An exact transcription of the entries is required, with no images included.

[Stored items from a collection]
▬▬▬▬▬▬
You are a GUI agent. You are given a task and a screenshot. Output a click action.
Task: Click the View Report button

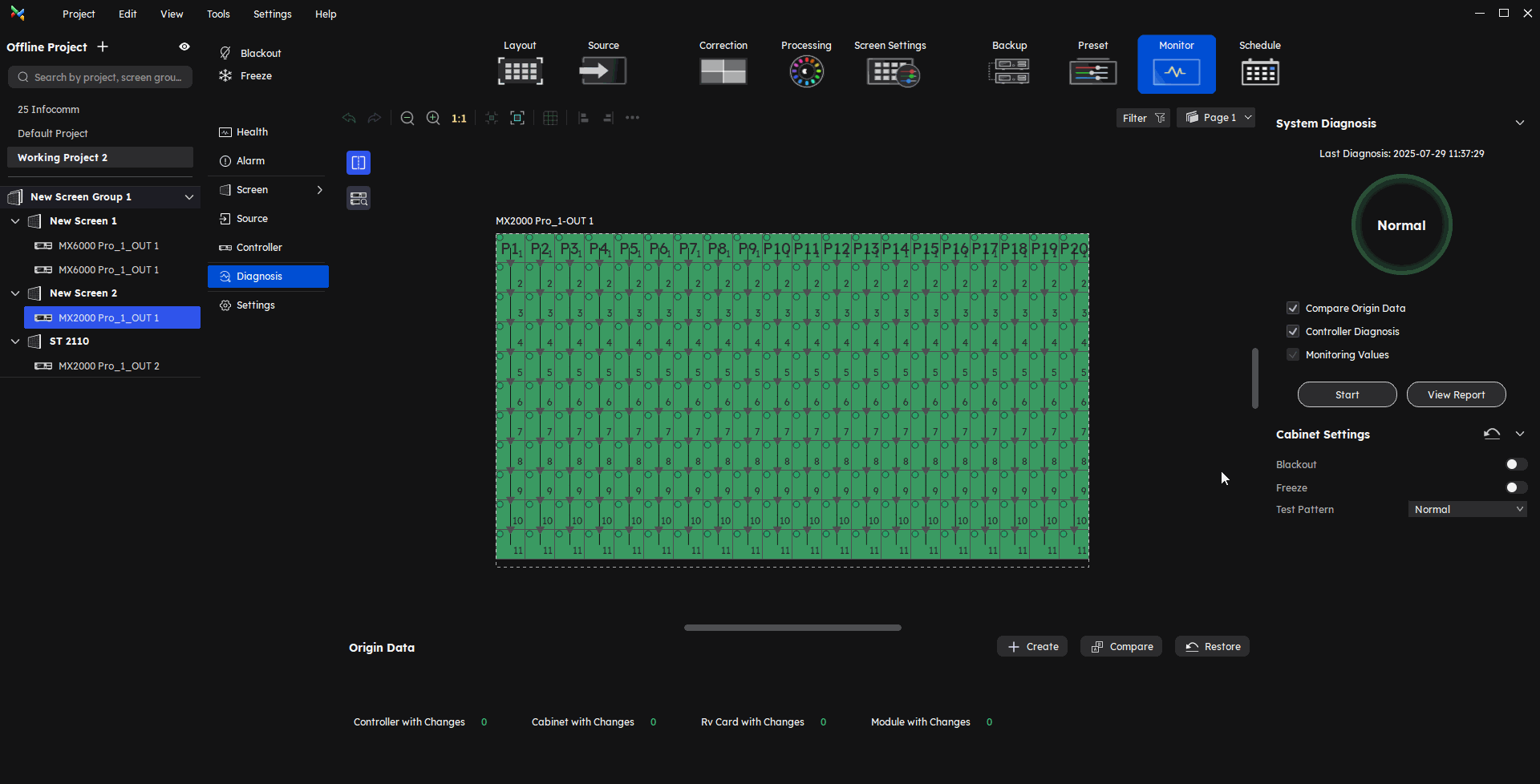click(x=1456, y=395)
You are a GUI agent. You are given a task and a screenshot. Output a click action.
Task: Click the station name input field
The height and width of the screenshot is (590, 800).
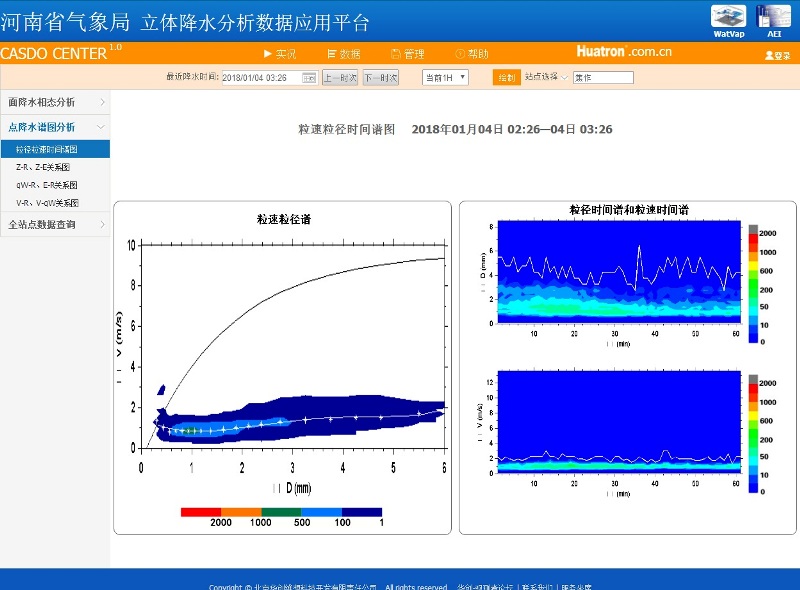pyautogui.click(x=602, y=77)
▬▬▬▬▬▬
▶ _SOLVED PROBLEM_
You are a GUI agent. You are given a task and a screenshot. Output a click action.
Task: Click the View Report button

click(x=1456, y=395)
You are a GUI agent. You are given a task and a screenshot. Output a click action.
Task: Click the station name input field
The height and width of the screenshot is (590, 800).
pyautogui.click(x=602, y=77)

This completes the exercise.